Clonal T-lymphocytes from untreated hairy-cell leukaemia patients enhance the growth of BFU-E.

The anaemia in hairy cell leukaemia (HCL) has been suggested to be mediated in part by T lymphocytes. Consequently, we have investigated the role of T lymphocytes in this disease by cloning pre-treatment HCL T lymphocytes and testing their influence on the in vitro growth of BFU-E from autologous post-treatment and normal donors T-lymphocyte depleted peripheral blood mononuclear cells (PBMNC-T). Altogether, 24 CD4(+)/CD8(-) and 17 CD4(-)/CD8(+) T-lymphocyte clones from 3 different HCL patients were tested. All were found to enhance the growth of BFU-E, the degree of enhancement being independent of the length of IFN treatment at the time of the post-treatment sampling. Likewise, no difference in the extent of enhancement was seen between CD4(+)/CD8(-) and CD4(-)/CD8(+) clones, or whether the clones were tested for modulation of BFU-E from PBMNC-T of autologous or allogeneic origin.

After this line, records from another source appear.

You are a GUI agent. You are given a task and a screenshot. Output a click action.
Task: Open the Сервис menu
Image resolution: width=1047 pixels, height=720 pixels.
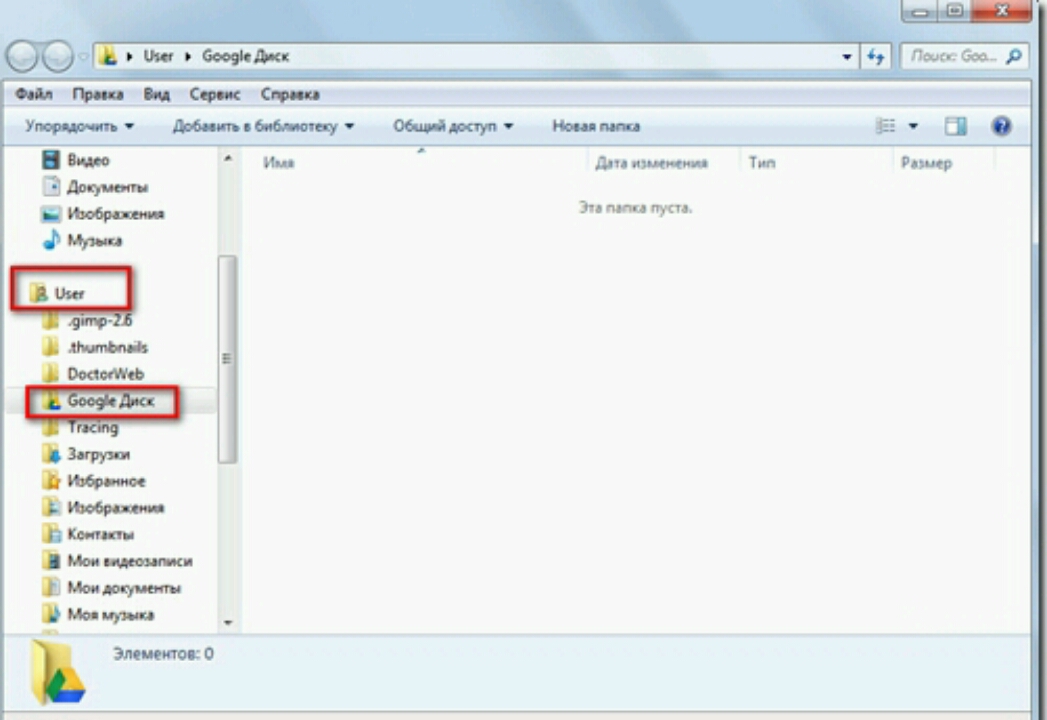pyautogui.click(x=215, y=94)
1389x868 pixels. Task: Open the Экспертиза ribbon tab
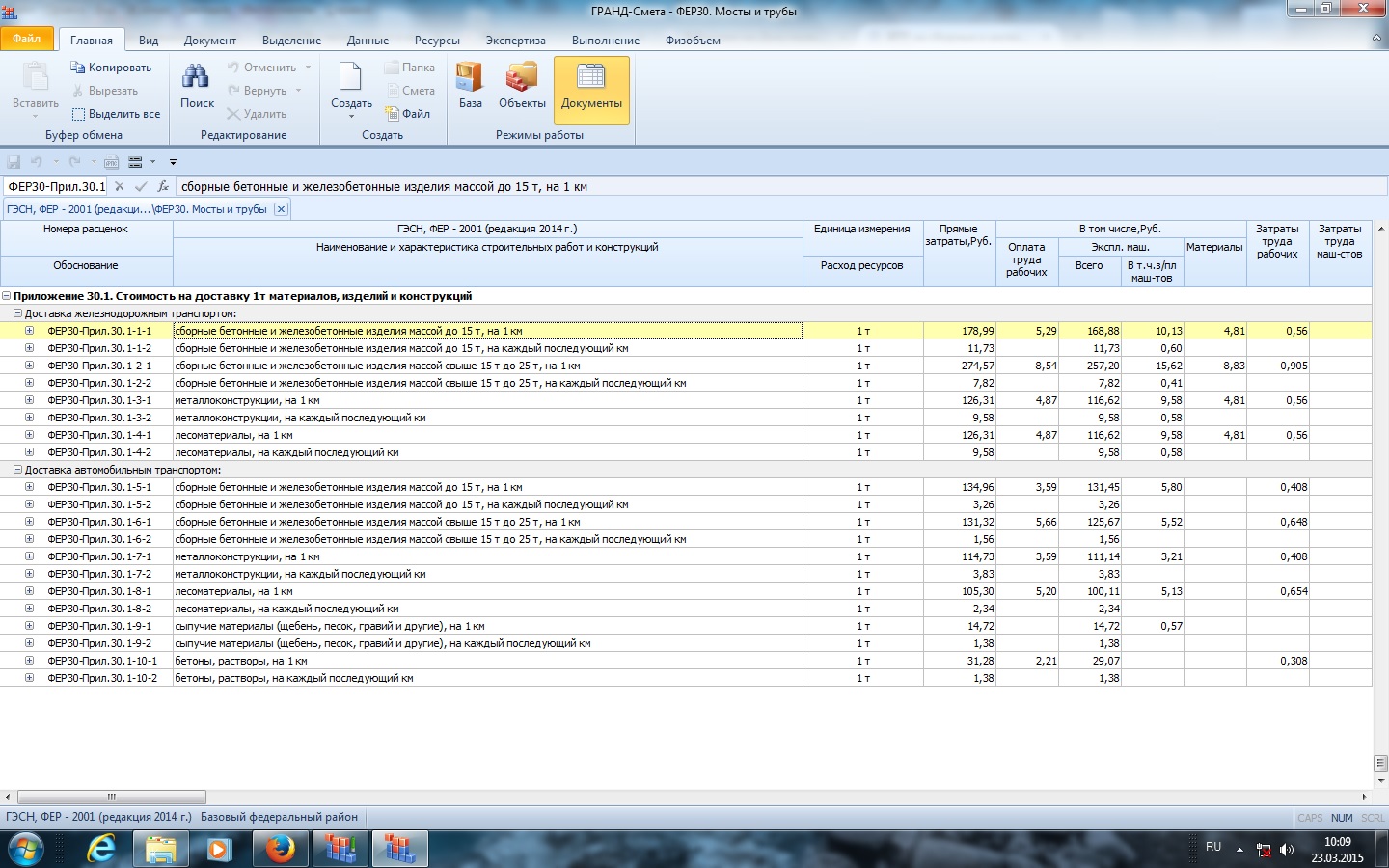(x=515, y=41)
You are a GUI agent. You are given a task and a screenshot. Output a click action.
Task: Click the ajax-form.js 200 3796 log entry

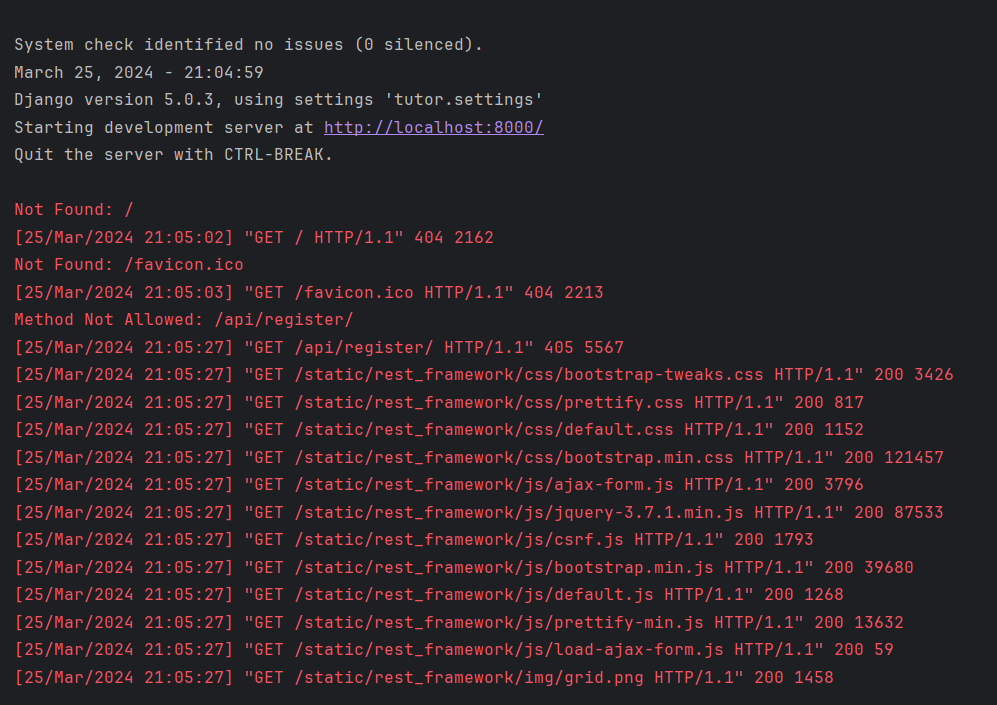tap(439, 484)
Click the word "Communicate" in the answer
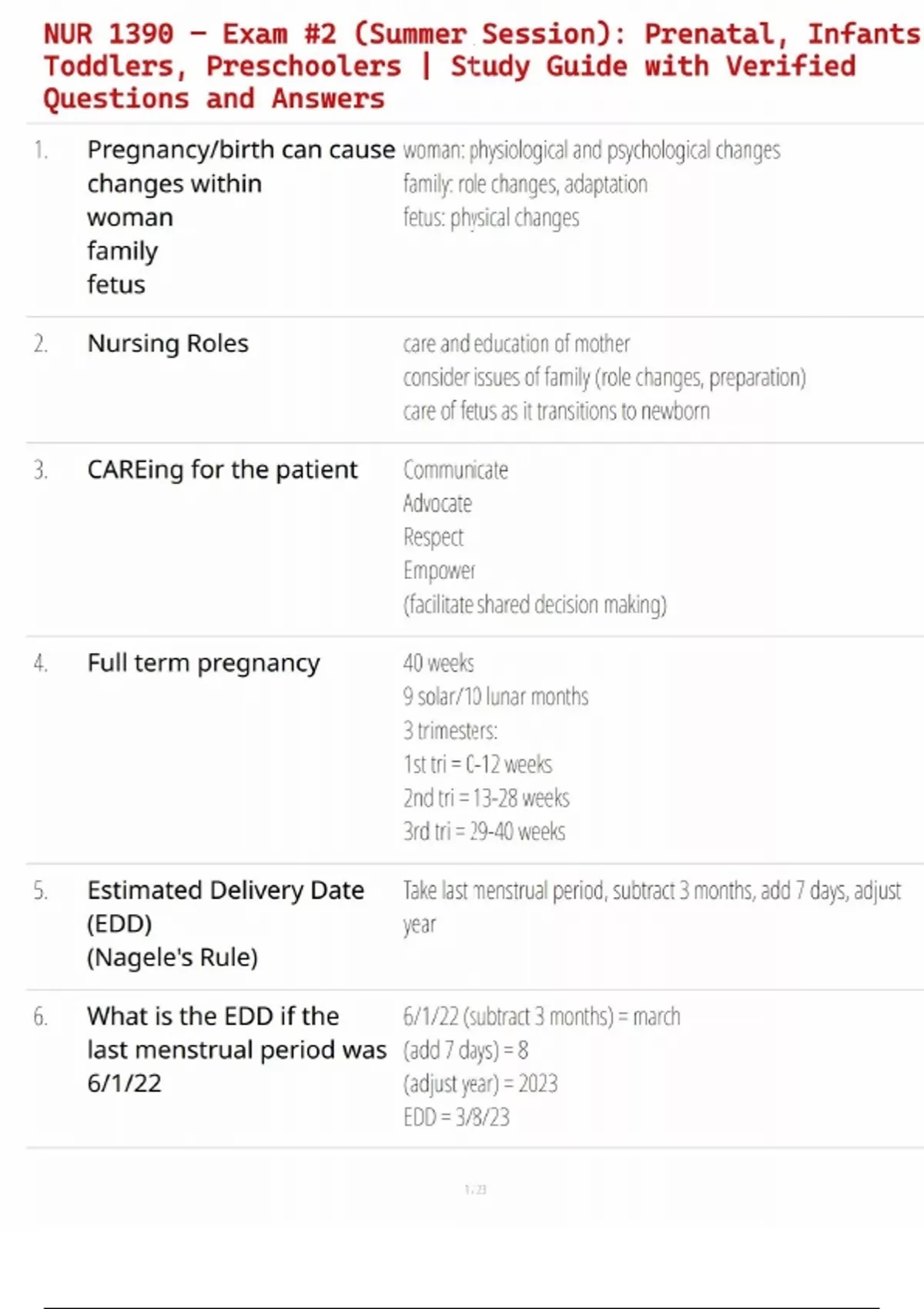The width and height of the screenshot is (924, 1309). [455, 470]
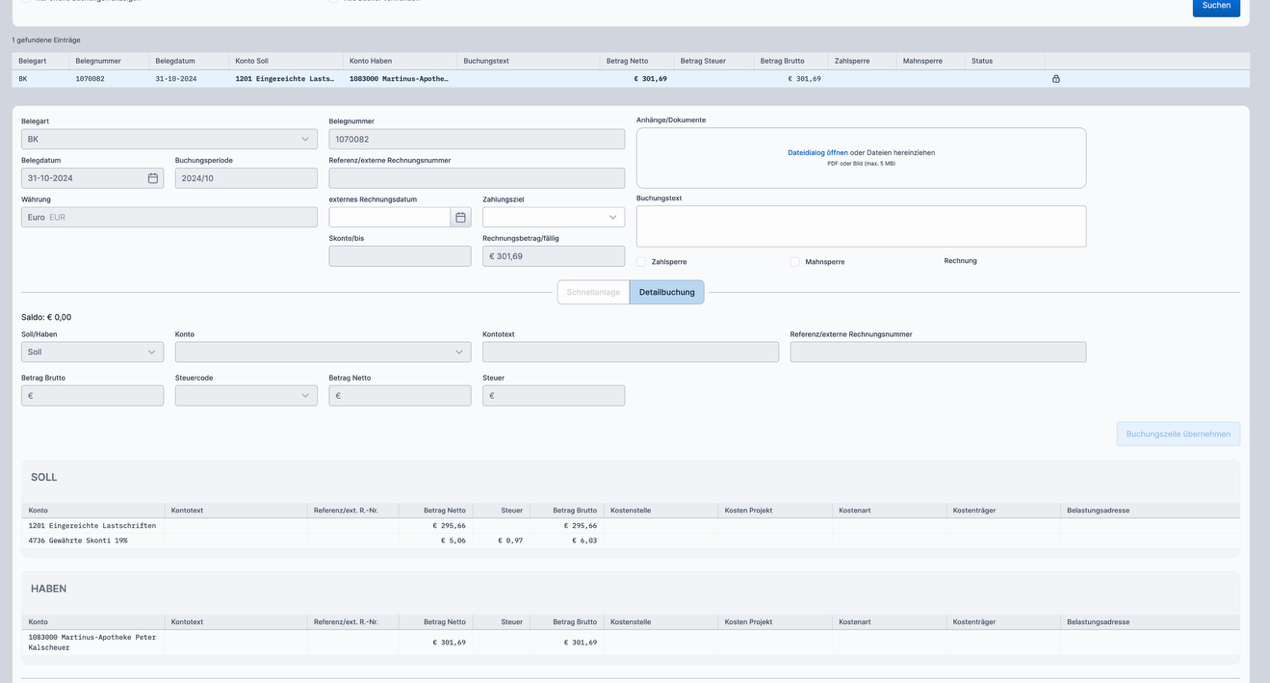Viewport: 1270px width, 683px height.
Task: Switch to the Schnellanlage tab
Action: point(593,292)
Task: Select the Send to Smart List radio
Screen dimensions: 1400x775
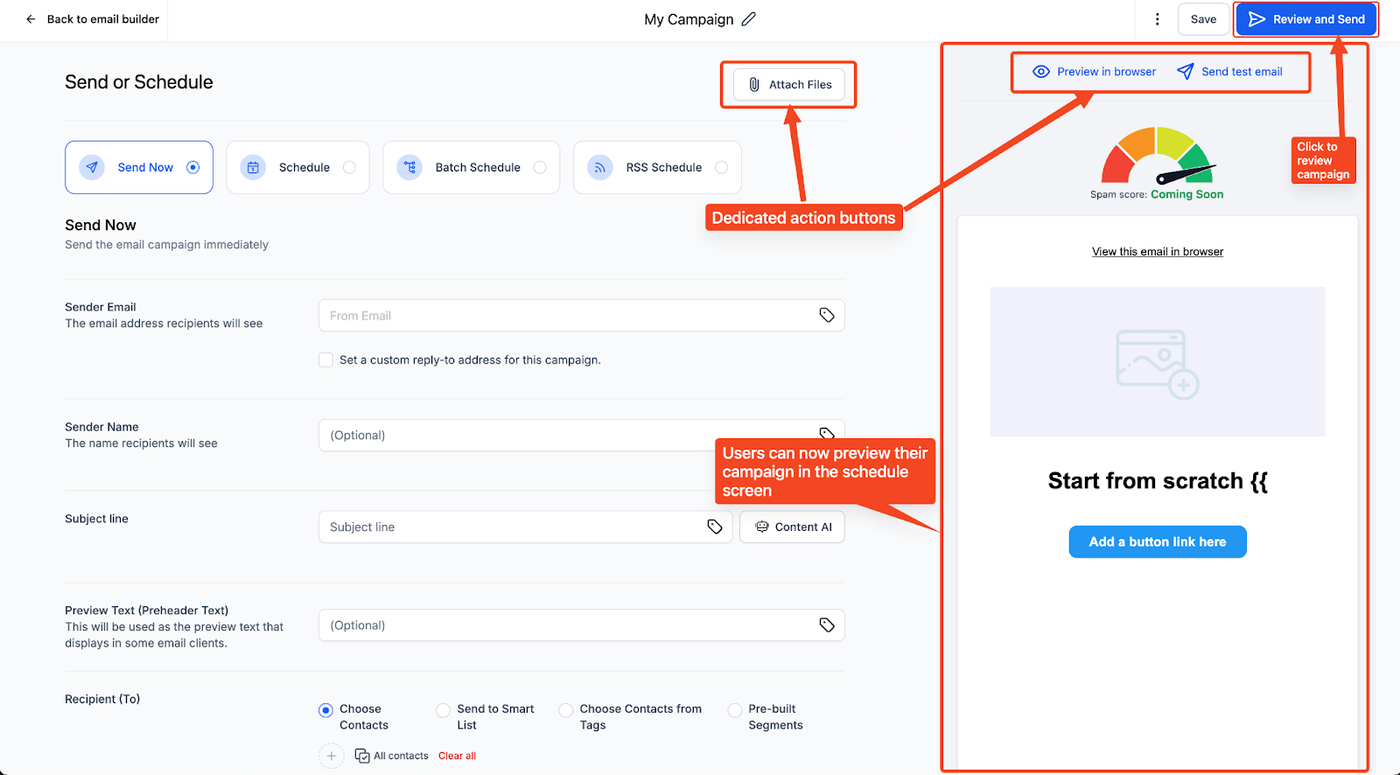Action: coord(443,710)
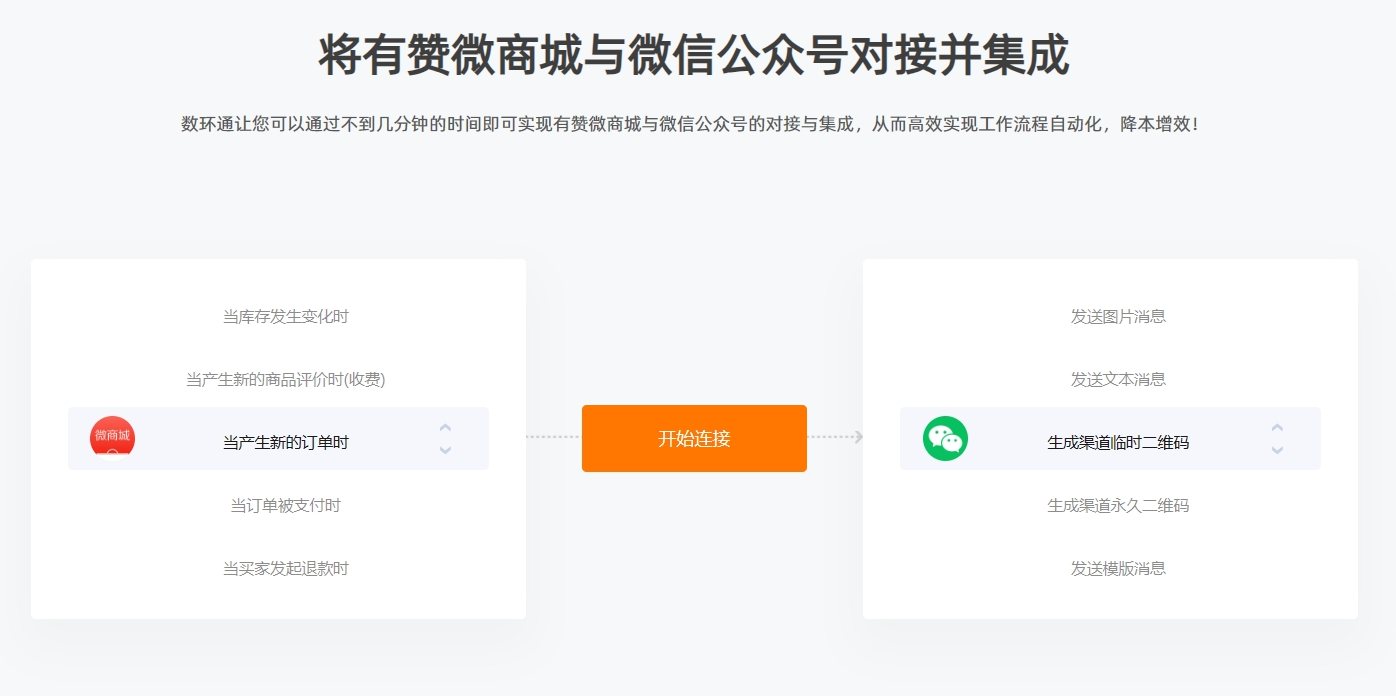Select action 发送图片消息
This screenshot has width=1396, height=696.
tap(1118, 316)
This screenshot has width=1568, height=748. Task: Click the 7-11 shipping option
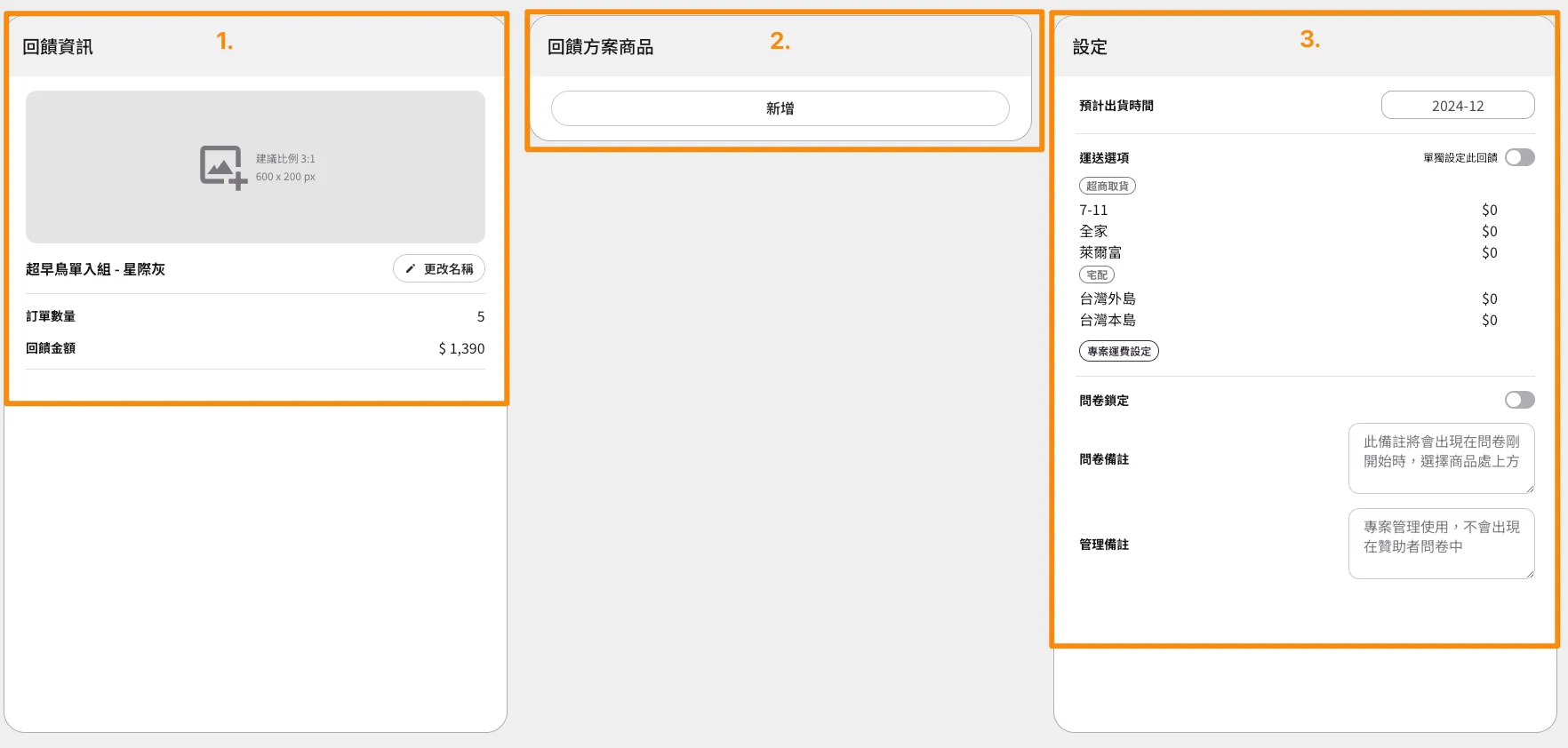pos(1093,211)
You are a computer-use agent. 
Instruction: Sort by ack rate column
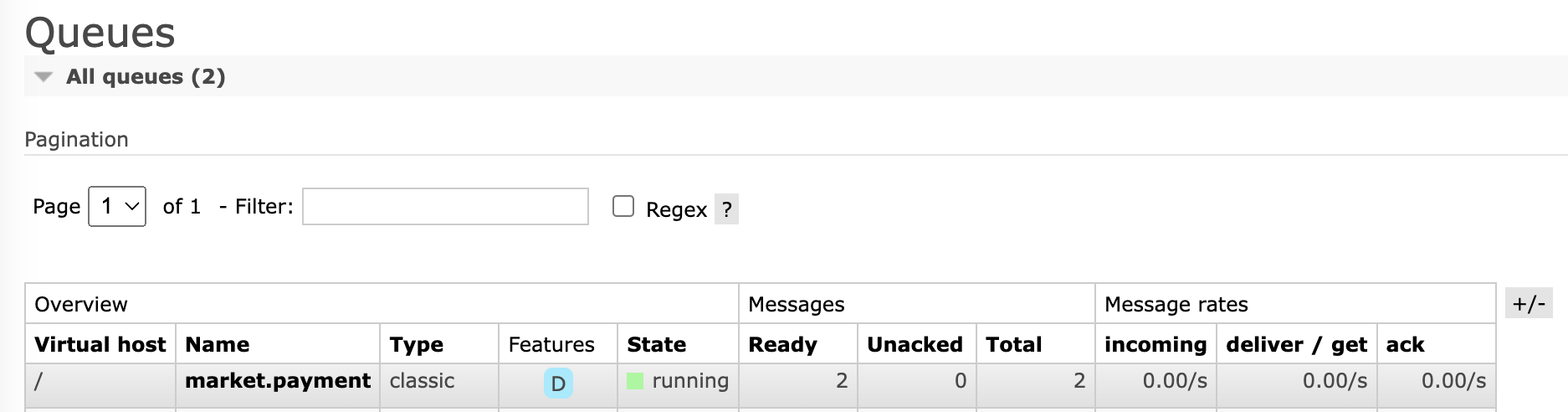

Finally, no differences could be observed between different patients in the extent of clonal enhancement. These findings, which are in line with our previous ones in normal donors, indicate that the T-lymphocyte function with regard to regulation of the erythropoiesis is normal in HCL, arguing against a T-lymphocyte mediated suppression of the erythropoiesis in HCL.